Gram’s such a rock star…
She was going to elaborate on her grandmother’s wondrous qualities, but she didn’t get a chance to finish that thought. What’s more, she didn’t have a chance to even take a single step to follow either.
She gasped as she felt it: something cold and dead hurdling toward her from behind. The darkness of the graveyard made her all the more confused, and she turned in time to see flowing blonde hair and a smiling set of fangs. Something hurt, and something else knocked her down and was dragging her way—then all went black.
FROM THE SHADOWS
of the night, Delia had watched the two on the porch. She had been such a fool, to believe Gabriel’s word over her own common sense and intuition. She’d known the instant the girl had stumbled into that filthy little alley behind the Refectory. She could see passion and the glow of love plainly on her face. But that hadn’t been what had set her off—that alone, the pathetic attentions of a silly human girl, wouldn’t have made a damn bit of difference to her.
What had made the difference had been the smell. Even through the stench of the garbage and rot of the alley, the scent he’d left on her flowed through the rancid air to Delia, and the meaning of it shot straight through her nervous system and mind, and cracked her heart.
Gabriel’s scent was all over the girl. And worse, she smelled lust and longing in that trace of him. He wanted her. He wanted her enough that she stunk of it.
Now that didn’t mean love. Delia knew that it didn’t. But what it did mean was that his body wanted to cheat on her. And added with the obvious amorous intentions of the girl, Delia snapped. She’d wanted the girl dead—not scared, not whimpering for her life, but dead.
But Gabriel and her stupid brother, Vin, had interfered. Gabriel had fought for the girl, and Delia had been more than hurt over that fact. She’d been devastated. And no matter how much he swore that he did not love the girl, she could indeed see it in his eyes. It wasn’t just lust, for that scent had waned during their battle in the alley. But he could not hide the truth that blazed from his very soul. He was now in love with another.

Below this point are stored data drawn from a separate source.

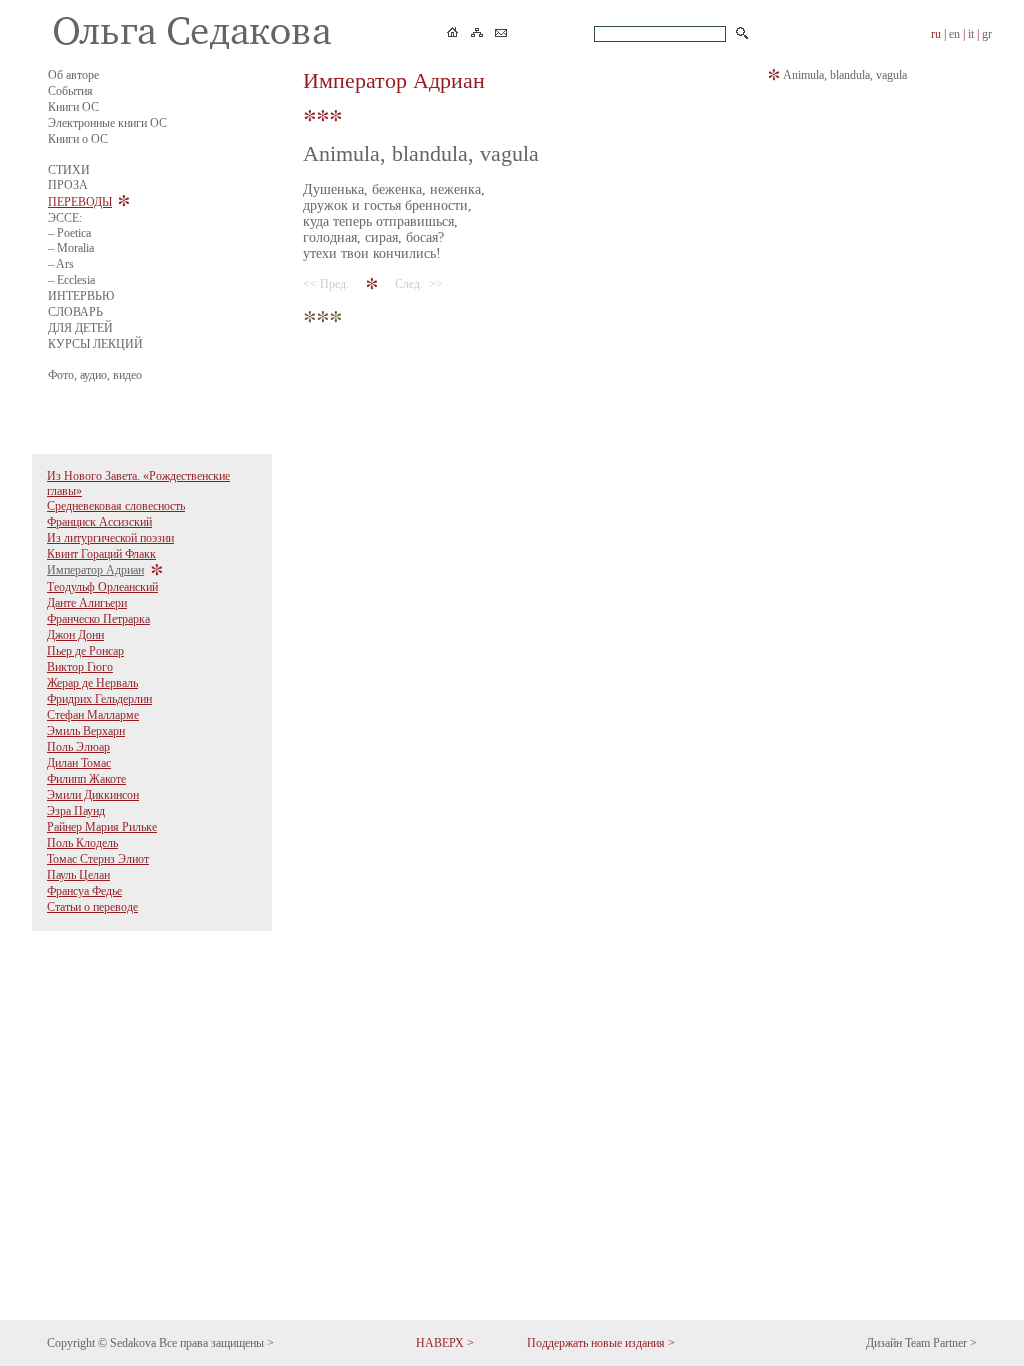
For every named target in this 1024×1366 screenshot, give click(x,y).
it (971, 34)
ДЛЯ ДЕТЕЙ (80, 328)
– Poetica (69, 233)
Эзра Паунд (76, 811)
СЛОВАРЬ (75, 312)
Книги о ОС (78, 139)
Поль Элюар (78, 747)
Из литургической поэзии (110, 538)
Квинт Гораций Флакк (101, 554)
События (70, 91)
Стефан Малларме (93, 715)
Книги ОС (73, 107)
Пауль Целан (78, 875)
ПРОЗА (68, 185)
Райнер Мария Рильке (102, 827)
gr (987, 34)
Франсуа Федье (84, 891)
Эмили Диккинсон (93, 795)
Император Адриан (95, 570)
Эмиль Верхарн (86, 731)
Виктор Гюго (80, 667)
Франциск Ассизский (99, 522)
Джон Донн (75, 635)
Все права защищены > (216, 1343)
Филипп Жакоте (86, 779)
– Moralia (71, 248)
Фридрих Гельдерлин (99, 699)
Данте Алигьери (87, 603)
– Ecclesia (71, 280)
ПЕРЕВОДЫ (80, 202)
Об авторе (73, 75)
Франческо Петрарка (98, 619)
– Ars (61, 264)
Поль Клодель (82, 843)
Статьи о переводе (92, 907)
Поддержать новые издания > (601, 1343)
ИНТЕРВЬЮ (81, 296)
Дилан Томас (79, 763)
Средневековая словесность (116, 506)
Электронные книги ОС (107, 123)
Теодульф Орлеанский (102, 587)
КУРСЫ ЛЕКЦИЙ (95, 344)
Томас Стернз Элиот (98, 859)
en (954, 34)
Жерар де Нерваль (92, 683)
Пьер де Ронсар (85, 651)
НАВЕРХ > (445, 1343)
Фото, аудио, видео (95, 375)
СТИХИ (69, 170)
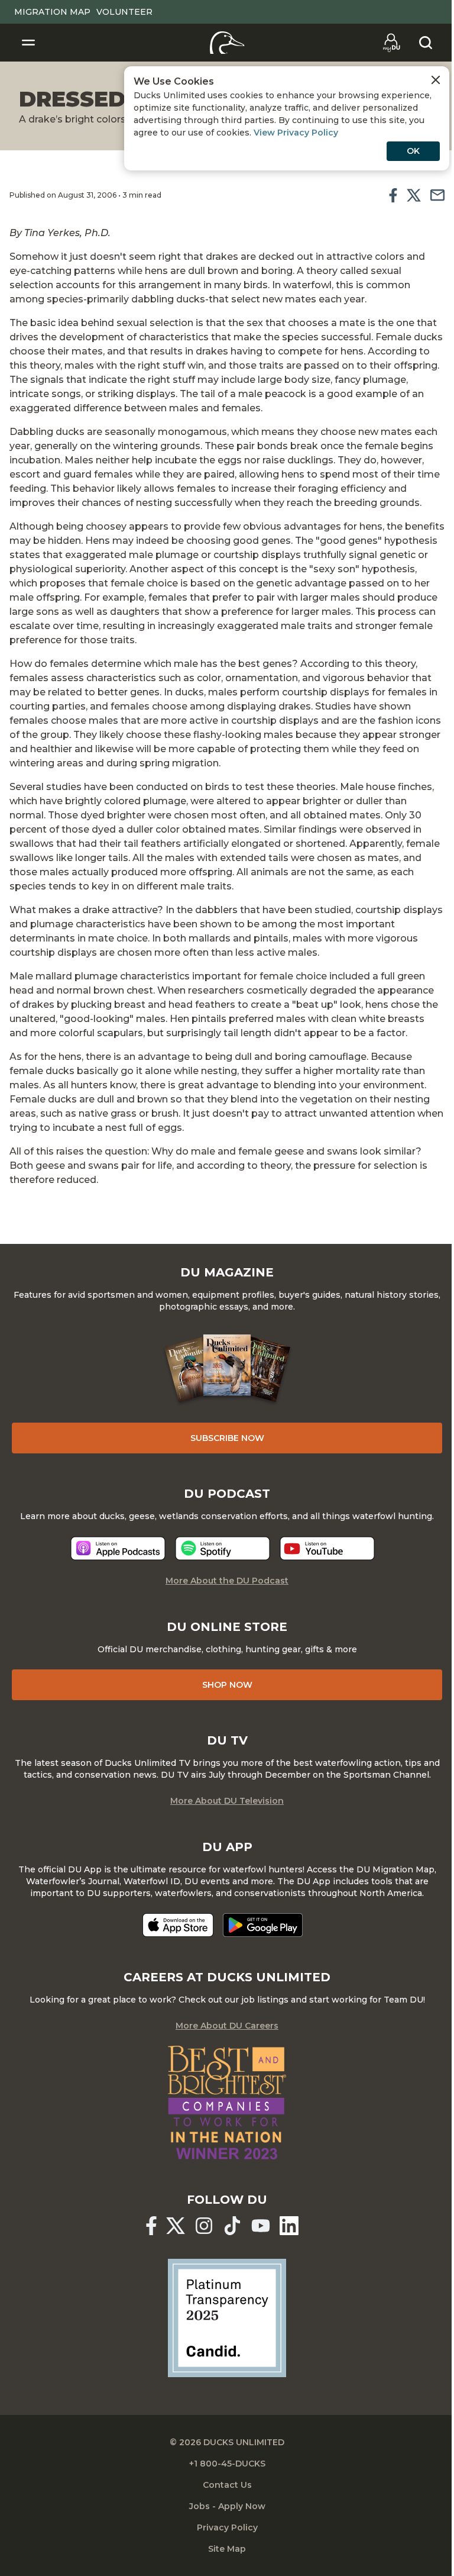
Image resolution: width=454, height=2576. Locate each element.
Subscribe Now (227, 1438)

And as Delia searched his eyes, finding this new horrific truth there, she also saw another truth. Though there was still love in his eyes for her—and maybe he was still in love with her—there was pity too. And that pity had sealed it for her.
She’d trusted her heart to a filthy, stinking werewolf, but no longer.
She lied when she told him she believed him. She lied when she told him she trusted him. After all, he’d made every lame excuse imaginable not to lay with her that night. How stupid did he think she was?
So she’d kept to the shadows, following him, unable to trust herself to not kill the girl if she just stalked her. And then the two had wandered out onto the porch, their want and need for each other as thick and obvious in the night air as their adoration of each other was to the eye. And all that she’d gleaned before the kiss against the porch railing.
Delia heard thunder pounding in the background—a storm, or avalanche, some natural disaster. But she could hear their breathing rise and quicken, even their hearts pounded loud enough that she knew their pulses were nearly in sync.
Delia had wanted vengeance. She’d wanted to attack Gabriel right then and there. How dare the dog think he could do this to her! She was a warrior, second in power only to her father, and this mangy mongrel thought he could hurt her like this. To chose a mere mortal over her.